Butyl Branch Partitioning to the Crystal Surface in Polyethylenes Detected by NMR

Short-chain branches have pronounced effects on the structure and properties of semicrystalline polyethylenes. Distinct partitioning of butyl branches in high- and linear low-density polyethylenes (HDPEs and LLDPEs) synthesized with hexene comonomers has been detected by solid-state $^{13}$C NMR. In mobility-selective $^{13}$C NMR spectra, distinct signals of mobile amorphous and of trans-rich immobilized branches are observed, the latter with longer $^{13}$C spin lattice relaxation times and limited mobility. This analysis takes advantage of double inverse filtering, which provides the signals of limited-mobility noncrystalline segments selectively. The location of the dynamically constrained branches near the crystal surface has been confirmed by $^{1}$H spin diffusion measurements.

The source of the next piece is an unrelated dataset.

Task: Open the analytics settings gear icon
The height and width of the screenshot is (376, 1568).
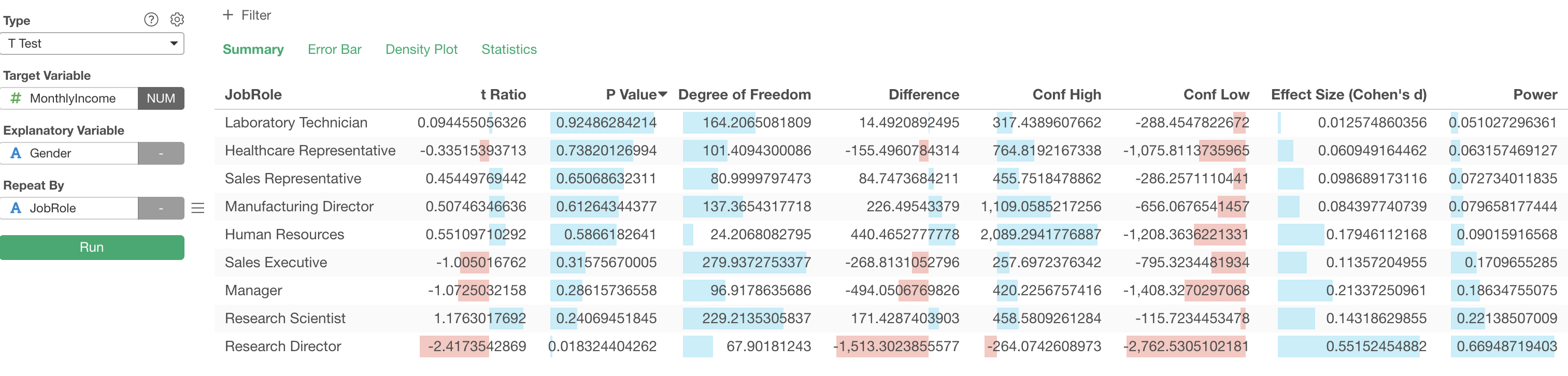Action: pyautogui.click(x=177, y=20)
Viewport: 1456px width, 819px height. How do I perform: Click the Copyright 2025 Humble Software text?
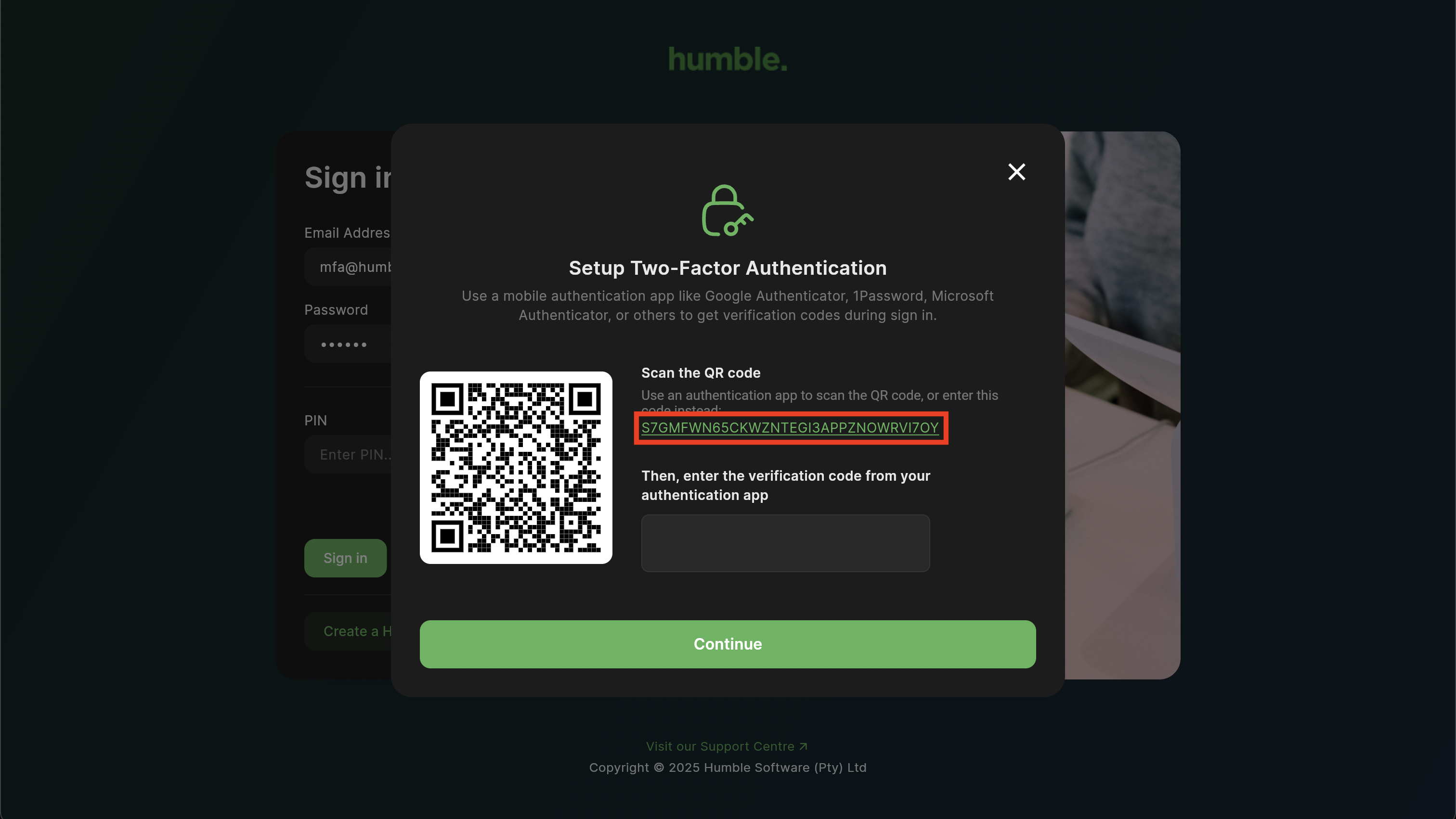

The fraction of immobilized butyl branches is approximately constant at about 0.5 mol{\%} for a series of copolymers with 0.35 -- 3.3 mol{\%} hexene. It is close to the percentage expected if one surface site is freely available for each crystalline chain stem. Lower molecular weight appears to enable better ordering of branches at the crystal surface. Further, it more strongly limits a fast-relaxing component in $^{13}$C spin-lattice relaxation of the crystalline signal that can be attributed to chain diffusion. In a HDPE with 0.35 mol {\%} hexene content, nearly all branches are at the crystal surface.